Kargarfard Fatemeh, Sami Ashkan, Mohammadi-Dehcheshmeh Manijeh, Ebrahimie Esmaeil
Department of Computer Science and Engineering, School of Electrical and Computer Engineering, Shiraz University, Shiraz, Iran.
School of Animal and Veterinary Sciences, The University of Adelaide, Adelaide, Australia.
BMC Genomics. 2016 Nov 16;17(1):925. doi: 10.1186/s12864-016-3250-9.
Recent (2013 and 2009) zoonotic transmission of avian or porcine influenza to humans highlights an increase in host range by evading species barriers. Gene reassortment or antigenic shift between viruses from two or more hosts can generate a new life-threatening virus when the new shuffled virus is no longer recognized by antibodies existing within human populations. There is no large scale study to help understand the underlying mechanisms of host transmission. Furthermore, there is no clear understanding of how different segments of the influenza genome contribute in the final determination of host range.
To obtain insight into the rules underpinning host range determination, various supervised machine learning algorithms were employed to mine reassortment changes in different viral segments in a range of hosts. Our multi-host dataset contained whole segments of 674 influenza strains organized into three host categories: avian, human, and swine. Some of the sequences were assigned to multiple hosts. In point of fact, the datasets are a form of multi-labeled dataset and we utilized a multi-label learning method to identify discriminative sequence sites. Then algorithms such as CBA, Ripper, and decision tree were applied to extract informative and descriptive association rules for each viral protein segment.
We found informative rules in all segments that are common within the same host class but varied between different hosts. For example, for infection of an avian host, HA14V and NS1230S were the most important discriminative and combinatorial positions.
Host range identification is facilitated by high support combined rules in this study. Our major goal was to detect discriminative genomic positions that were able to identify multi host viruses, because such viruses are likely to cause pandemic or disastrous epidemics.
近期(2013年和2009年)禽流感或猪流感向人类的人畜共患传播凸显了病毒通过跨越物种屏障而扩大宿主范围的现象。当来自两个或更多宿主的病毒之间发生基因重配或抗原转变,产生的新的重配病毒不再被人群中现有的抗体识别时,就可能产生一种新的危及生命的病毒。目前尚无大规模研究来帮助理解宿主传播的潜在机制。此外,对于流感基因组的不同片段如何最终决定宿主范围,也没有清晰的认识。

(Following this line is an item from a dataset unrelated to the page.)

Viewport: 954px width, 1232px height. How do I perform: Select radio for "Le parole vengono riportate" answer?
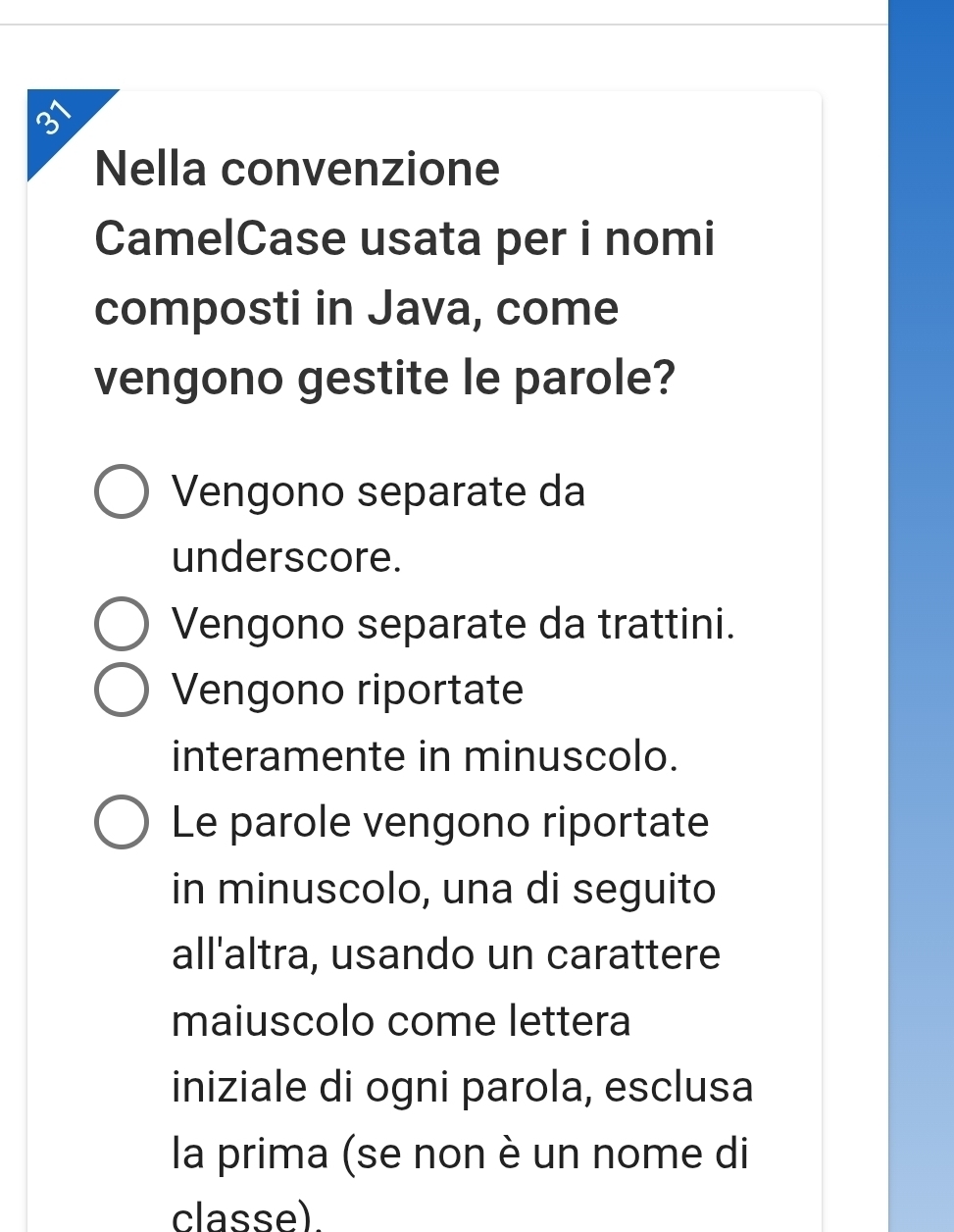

为深入了解宿主范围确定的规则,我们采用了各种监督机器学习算法来挖掘一系列宿主中不同病毒片段的重配变化。我们的多宿主数据集包含674株流感病毒的完整片段,分为三类宿主:禽类、人类和猪。一些序列被分配到多个宿主。实际上,这些数据集是一种多标签数据集,我们利用多标签学习方法来识别具有判别力的序列位点。然后应用诸如CBA、Ripper和决策树等算法,为每个病毒蛋白片段提取信息丰富且具有描述性的关联规则。
我们在所有片段中都发现了信息性规则,这些规则在同一宿主类别中是常见的,但在不同宿主之间有所不同。例如,对于禽类宿主感染,HA14V和NS1230S是最重要的判别性和组合性位点。
本研究中高支持度的组合规则有助于识别宿主范围。我们的主要目标是检测能够识别多宿主病毒的具有判别力的基因组位置,因为这类病毒很可能引发大流行或灾难性疫情。